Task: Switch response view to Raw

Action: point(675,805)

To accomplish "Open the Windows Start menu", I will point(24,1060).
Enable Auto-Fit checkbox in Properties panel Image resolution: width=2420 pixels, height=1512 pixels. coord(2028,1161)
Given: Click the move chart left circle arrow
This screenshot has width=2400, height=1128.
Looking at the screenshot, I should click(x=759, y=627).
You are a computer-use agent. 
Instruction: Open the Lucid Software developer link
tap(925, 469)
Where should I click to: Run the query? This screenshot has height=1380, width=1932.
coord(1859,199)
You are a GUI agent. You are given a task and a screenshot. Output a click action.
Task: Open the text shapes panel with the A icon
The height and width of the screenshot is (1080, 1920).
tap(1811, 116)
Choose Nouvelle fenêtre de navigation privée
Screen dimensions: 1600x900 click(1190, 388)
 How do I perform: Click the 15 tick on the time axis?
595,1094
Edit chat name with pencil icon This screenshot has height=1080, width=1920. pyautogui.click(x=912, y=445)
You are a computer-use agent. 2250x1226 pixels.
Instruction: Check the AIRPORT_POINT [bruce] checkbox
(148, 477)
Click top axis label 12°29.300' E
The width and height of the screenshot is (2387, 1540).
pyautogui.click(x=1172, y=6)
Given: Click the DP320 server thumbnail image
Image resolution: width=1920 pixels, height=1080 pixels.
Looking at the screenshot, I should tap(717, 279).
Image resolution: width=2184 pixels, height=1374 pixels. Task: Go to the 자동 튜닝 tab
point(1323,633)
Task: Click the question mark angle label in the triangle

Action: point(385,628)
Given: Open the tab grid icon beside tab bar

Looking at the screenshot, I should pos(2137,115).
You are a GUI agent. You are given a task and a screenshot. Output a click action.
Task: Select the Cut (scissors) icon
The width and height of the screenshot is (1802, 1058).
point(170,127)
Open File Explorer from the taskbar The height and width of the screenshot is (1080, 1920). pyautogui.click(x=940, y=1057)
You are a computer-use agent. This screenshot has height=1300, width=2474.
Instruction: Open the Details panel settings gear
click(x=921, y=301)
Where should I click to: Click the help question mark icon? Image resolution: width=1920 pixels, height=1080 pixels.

-------

### AIM OF THE TASK
When a line in the listing above holds the word "computer", copy it.

### RESPONSE TO THIS TASK
You are a computer-use agent. 
You are a computer-use agent. 2250x1226 pixels.
You are a computer-use agent. This screenshot has height=1300, width=2474.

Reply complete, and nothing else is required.